= ТЕКСТ ДЛЯ АНАЛИЗА =
☆ ☆ ☆

Отмеченный таким образом контраст богатства и бедности помогает подчеркнуть смешную сторону изображаемого. Распространяется этот принцип и на характеристику персонажей. Так, принц Филип —- президент Всемирного фонда
охраны диких животных, а другая, противоположная его ипостась — «меткий
охотник на птиц и мелких зверей» (112). В терминах охоты определяется нравственное состояние героя, его одиночество: «родня обложила его со всех сторон...
Филип чувствовал себя как ковбой посреди обоза, который со всех сторон все
теснее окружают индейцы» (119). Неожиданность, внезапность последнего сравнения, как и контраст, несет смеховую нагрузку. Прием этот достаточно распространен. В тексте романа «Мы с королевой» читаем: «как коты в поисках наживы,
рыскали инспекторы дорожного движения» (129); «законопослушание — удовольствие дорогое, и бензин тоже» (126); «Ливингстон-Чок продолжал свою
пышную речь, обреченный на тот же успех, что и ныряльщик, совершающий блистательный прыжок в пустой бассейн» (113); «в блестящей белой эластичной
майке, красной мини-юбке, с голыми посиневшими ногами, она была похожа на
соблазнительной формы британский флаг» (89).
Для стилистики романа свойственны и описания парадоксального характера
такого типа: «Скорая помощь», следуя путаным указаниям компьютера, заблудилась» (102); «в районе Цветов даже листьев под ногами было кот наплакал» (121).
Парадоксальностью, неожиданностью отличается финал романа С. Таунсенд.

☆ ☆ ☆

= ЗАПИСАННЫЕ ДАННЫЕ =

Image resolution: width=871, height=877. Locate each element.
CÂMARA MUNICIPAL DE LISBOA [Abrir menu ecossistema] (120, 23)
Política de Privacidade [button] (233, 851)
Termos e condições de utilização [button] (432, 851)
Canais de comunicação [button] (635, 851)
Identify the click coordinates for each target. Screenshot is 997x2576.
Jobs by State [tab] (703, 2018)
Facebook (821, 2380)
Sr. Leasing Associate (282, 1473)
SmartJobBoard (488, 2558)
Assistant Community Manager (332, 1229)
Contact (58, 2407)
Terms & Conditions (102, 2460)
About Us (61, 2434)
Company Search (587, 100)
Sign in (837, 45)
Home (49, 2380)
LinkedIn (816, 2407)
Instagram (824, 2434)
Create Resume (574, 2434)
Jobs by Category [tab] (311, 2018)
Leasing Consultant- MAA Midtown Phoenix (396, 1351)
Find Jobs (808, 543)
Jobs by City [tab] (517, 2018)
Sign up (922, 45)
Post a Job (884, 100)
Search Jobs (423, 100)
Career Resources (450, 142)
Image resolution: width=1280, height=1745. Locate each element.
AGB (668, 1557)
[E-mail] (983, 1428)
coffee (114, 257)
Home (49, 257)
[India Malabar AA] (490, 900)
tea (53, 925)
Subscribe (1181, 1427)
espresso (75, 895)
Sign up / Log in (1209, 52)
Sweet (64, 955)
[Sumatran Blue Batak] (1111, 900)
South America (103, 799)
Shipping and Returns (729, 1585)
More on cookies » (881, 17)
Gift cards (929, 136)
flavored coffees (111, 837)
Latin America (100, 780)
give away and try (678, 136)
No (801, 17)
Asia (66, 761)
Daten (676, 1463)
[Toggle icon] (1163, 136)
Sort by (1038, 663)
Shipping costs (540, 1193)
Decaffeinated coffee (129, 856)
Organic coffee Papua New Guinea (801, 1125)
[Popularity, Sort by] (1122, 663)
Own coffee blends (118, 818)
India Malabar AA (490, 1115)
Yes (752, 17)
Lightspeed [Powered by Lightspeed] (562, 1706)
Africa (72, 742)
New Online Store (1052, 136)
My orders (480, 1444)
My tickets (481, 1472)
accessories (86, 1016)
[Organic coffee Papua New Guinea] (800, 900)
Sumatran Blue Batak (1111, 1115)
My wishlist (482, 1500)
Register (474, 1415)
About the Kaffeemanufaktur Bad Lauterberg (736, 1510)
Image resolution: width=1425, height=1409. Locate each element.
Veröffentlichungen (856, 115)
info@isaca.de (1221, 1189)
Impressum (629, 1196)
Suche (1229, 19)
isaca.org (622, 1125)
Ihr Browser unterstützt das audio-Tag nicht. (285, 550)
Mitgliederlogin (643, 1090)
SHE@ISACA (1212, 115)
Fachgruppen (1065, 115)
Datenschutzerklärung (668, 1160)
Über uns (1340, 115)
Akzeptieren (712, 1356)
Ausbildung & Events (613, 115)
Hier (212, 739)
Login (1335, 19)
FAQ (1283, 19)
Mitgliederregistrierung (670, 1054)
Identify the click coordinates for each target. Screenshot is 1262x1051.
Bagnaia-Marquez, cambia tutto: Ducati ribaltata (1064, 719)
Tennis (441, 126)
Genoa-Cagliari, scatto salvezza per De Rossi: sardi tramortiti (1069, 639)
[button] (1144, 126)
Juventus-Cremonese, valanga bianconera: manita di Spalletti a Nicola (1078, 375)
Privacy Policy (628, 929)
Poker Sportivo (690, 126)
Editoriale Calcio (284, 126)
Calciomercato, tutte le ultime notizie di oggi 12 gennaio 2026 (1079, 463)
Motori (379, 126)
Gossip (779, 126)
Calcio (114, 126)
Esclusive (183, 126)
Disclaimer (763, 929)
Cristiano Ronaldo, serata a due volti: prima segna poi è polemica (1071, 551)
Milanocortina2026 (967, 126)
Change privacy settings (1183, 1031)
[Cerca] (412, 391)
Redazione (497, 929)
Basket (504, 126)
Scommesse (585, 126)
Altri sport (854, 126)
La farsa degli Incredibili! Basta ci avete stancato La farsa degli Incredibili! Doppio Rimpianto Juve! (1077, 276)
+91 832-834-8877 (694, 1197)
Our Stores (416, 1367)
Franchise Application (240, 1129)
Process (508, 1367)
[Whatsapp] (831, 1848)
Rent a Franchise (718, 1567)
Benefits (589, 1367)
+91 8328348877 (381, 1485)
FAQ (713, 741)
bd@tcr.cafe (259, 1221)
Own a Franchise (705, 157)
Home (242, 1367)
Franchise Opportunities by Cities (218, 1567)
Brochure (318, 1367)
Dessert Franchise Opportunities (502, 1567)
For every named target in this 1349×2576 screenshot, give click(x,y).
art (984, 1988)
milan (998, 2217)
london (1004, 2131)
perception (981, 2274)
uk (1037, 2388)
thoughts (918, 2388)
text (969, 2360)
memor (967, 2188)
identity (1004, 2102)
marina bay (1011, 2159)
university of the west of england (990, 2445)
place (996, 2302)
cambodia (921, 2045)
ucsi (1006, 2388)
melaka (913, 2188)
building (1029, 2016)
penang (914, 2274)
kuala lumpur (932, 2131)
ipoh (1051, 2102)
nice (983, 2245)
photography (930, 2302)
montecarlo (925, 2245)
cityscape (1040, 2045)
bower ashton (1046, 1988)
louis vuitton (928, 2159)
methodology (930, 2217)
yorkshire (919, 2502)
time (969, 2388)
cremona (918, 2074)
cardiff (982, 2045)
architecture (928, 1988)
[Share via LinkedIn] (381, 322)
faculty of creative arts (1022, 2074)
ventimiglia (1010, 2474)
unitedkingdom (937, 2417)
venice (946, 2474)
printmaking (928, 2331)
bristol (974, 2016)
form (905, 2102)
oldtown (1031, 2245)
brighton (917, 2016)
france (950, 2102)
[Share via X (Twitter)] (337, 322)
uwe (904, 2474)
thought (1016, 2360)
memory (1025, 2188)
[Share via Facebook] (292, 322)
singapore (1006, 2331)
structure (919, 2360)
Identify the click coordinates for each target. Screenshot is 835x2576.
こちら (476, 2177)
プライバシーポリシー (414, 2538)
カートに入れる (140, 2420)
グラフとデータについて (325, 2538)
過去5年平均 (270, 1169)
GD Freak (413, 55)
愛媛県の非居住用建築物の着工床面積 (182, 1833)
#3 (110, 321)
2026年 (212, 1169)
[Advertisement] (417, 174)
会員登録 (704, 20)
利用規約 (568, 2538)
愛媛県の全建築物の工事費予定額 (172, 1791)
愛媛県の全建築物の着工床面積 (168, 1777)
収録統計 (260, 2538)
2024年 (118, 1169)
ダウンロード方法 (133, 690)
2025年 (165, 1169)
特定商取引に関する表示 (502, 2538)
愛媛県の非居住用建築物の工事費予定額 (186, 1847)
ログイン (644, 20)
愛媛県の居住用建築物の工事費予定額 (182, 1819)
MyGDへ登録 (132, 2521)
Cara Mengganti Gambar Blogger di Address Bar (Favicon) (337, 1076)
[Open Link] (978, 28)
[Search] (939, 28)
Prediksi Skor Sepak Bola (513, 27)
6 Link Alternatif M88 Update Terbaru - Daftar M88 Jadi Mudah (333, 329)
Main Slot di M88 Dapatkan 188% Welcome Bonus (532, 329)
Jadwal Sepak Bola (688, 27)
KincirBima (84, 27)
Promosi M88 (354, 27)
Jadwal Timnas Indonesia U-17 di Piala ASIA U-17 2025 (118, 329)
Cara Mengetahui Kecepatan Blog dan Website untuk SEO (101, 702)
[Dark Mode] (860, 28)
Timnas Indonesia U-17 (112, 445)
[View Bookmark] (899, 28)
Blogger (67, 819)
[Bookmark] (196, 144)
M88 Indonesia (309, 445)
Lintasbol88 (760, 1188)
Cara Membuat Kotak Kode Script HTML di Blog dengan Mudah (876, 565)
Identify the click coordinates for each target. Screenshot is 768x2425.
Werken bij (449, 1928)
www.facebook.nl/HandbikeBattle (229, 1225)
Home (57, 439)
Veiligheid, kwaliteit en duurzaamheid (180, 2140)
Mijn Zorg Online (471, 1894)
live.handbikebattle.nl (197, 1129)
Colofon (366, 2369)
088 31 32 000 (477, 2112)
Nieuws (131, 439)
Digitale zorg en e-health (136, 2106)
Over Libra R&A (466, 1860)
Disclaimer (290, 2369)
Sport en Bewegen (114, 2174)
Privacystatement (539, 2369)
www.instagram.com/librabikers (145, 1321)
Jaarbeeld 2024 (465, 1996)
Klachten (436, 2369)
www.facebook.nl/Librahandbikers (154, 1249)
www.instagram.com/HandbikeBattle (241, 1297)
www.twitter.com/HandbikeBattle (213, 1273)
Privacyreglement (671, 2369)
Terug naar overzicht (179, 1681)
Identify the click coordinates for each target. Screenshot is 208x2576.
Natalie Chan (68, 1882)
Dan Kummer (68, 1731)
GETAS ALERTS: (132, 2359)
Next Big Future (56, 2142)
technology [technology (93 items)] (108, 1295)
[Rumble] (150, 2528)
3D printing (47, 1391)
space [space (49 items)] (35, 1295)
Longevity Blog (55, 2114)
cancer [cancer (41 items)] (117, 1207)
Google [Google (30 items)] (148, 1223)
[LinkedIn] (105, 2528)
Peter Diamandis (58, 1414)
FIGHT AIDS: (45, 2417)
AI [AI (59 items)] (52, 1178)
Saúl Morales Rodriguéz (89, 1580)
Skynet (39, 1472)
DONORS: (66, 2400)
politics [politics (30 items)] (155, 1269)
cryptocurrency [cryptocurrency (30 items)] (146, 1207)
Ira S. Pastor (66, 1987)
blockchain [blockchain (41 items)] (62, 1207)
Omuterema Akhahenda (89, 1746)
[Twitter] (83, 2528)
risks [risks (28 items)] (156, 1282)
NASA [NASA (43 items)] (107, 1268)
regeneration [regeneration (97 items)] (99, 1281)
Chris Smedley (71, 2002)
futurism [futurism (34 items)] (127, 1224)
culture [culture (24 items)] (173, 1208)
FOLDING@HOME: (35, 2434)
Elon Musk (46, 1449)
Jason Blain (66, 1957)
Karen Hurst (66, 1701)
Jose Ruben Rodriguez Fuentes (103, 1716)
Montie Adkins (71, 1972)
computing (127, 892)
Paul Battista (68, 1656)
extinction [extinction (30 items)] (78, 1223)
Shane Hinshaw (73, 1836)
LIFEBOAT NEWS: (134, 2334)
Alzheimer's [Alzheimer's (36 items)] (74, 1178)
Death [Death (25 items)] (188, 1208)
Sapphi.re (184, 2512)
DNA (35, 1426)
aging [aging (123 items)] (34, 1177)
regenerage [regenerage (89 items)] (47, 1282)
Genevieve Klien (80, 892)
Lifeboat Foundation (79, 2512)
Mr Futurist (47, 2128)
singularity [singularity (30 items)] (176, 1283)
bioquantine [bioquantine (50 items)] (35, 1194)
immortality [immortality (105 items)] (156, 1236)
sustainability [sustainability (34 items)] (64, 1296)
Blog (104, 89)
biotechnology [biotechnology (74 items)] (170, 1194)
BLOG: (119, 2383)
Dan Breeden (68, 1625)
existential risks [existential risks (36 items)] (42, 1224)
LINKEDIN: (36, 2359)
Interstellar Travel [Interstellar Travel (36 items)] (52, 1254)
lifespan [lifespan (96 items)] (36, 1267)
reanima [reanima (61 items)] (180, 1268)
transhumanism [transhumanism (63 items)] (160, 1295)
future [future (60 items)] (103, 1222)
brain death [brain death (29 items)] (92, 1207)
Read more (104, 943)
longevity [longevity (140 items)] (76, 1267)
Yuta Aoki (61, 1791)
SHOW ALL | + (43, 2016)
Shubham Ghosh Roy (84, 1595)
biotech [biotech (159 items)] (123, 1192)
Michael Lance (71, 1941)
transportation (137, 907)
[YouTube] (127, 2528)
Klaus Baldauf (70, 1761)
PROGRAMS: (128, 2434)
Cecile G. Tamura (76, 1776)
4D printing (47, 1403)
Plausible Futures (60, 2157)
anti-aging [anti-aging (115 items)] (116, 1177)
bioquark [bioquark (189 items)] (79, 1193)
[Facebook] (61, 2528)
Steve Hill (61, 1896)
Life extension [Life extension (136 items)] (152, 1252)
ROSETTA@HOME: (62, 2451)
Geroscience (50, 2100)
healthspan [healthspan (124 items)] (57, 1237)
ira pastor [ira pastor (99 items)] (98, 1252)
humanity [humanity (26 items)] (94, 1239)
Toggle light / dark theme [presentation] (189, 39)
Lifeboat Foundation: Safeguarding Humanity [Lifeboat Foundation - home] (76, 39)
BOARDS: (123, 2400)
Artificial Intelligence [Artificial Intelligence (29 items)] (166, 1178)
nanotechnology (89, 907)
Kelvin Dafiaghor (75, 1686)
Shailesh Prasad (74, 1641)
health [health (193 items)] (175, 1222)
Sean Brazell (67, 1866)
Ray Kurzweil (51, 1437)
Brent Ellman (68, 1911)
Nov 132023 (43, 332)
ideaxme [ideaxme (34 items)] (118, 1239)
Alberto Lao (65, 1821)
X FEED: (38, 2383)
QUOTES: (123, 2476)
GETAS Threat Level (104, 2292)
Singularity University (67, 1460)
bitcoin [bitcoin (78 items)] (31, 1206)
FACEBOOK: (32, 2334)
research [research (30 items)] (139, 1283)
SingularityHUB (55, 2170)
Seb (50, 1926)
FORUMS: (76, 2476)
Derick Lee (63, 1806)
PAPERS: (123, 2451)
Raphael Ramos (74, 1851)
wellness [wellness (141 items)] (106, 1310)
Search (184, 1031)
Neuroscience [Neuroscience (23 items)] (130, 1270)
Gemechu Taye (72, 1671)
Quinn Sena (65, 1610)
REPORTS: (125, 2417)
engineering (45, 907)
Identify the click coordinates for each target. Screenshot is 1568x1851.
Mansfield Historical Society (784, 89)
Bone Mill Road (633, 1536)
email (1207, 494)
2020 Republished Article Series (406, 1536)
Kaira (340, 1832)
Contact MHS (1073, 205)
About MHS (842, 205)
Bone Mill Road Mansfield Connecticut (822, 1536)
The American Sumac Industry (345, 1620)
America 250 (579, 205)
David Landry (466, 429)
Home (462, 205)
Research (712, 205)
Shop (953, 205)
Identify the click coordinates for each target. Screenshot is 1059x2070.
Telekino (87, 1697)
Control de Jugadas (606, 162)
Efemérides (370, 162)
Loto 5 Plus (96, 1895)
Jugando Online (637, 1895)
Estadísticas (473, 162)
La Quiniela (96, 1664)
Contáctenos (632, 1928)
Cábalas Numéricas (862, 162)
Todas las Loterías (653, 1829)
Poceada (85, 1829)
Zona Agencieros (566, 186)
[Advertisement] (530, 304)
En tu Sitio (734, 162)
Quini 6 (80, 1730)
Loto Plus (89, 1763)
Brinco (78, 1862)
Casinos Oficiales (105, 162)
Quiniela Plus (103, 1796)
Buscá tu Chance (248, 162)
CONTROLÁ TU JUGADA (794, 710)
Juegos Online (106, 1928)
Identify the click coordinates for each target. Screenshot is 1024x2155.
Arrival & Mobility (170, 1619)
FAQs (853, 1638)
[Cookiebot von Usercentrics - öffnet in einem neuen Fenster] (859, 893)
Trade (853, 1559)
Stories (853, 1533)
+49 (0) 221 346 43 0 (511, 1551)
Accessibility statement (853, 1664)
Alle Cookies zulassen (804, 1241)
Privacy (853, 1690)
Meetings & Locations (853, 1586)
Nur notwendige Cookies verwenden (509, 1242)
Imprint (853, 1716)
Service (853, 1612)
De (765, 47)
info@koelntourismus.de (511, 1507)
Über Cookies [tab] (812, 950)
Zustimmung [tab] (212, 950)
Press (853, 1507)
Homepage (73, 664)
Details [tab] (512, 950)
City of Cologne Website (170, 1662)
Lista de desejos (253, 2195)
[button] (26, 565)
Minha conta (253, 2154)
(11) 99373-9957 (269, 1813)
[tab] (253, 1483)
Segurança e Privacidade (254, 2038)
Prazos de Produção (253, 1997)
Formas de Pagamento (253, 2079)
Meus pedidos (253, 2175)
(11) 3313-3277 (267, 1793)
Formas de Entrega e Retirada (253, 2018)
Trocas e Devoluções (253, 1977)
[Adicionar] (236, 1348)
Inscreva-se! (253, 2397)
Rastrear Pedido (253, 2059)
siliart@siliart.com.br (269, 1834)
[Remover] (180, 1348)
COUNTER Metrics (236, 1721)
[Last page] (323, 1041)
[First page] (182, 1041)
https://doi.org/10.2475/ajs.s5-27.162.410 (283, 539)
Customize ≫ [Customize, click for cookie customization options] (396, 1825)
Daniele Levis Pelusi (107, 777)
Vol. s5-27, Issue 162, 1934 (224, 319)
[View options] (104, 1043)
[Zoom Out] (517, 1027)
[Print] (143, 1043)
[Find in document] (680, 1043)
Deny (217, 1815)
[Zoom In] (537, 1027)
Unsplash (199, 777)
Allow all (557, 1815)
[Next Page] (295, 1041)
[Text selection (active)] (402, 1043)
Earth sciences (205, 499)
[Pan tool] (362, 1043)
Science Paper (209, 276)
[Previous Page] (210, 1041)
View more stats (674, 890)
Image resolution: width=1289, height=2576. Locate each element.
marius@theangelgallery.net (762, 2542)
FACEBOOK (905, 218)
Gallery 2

☆ ☆ ☆

= ЧТО ТРЕБУЕТСЯ =
Пожалуйста, перепишите полностью текст о романе «Мы с королевой», ничего в нём не меняя. Данные для работы не понадобятся.

= ОТВЕТ К ЗАДАНИЮ =
Отмеченный таким образом контраст богатства и бедности помогает подчеркнуть смешную сторону изображаемого. Распространяется этот принцип и на характеристику персонажей. Так, принц Филип —- президент Всемирного фонда
охраны диких животных, а другая, противоположная его ипостась — «меткий
охотник на птиц и мелких зверей» (112). В терминах охоты определяется нравственное состояние героя, его одиночество: «родня обложила его со всех сторон...
Филип чувствовал себя как ковбой посреди обоза, который со всех сторон все
теснее окружают индейцы» (119). Неожиданность, внезапность последнего сравнения, как и контраст, несет смеховую нагрузку. Прием этот достаточно распространен. В тексте романа «Мы с королевой» читаем: «как коты в поисках наживы,
рыскали инспекторы дорожного движения» (129); «законопослушание — удовольствие дорогое, и бензин тоже» (126); «Ливингстон-Чок продолжал свою
пышную речь, обреченный на тот же успех, что и ныряльщик, совершающий блистательный прыжок в пустой бассейн» (113); «в блестящей белой эластичной
майке, красной мини-юбке, с голыми посиневшими ногами, она была похожа на
соблазнительной формы британский флаг» (89).
Для стилистики романа свойственны и описания парадоксального характера
такого типа: «Скорая помощь», следуя путаным указаниям компьютера, заблудилась» (102); «в районе Цветов даже листьев под ногами было кот наплакал» (121).
Парадоксальностью, неожиданностью отличается финал романа С. Таунсенд.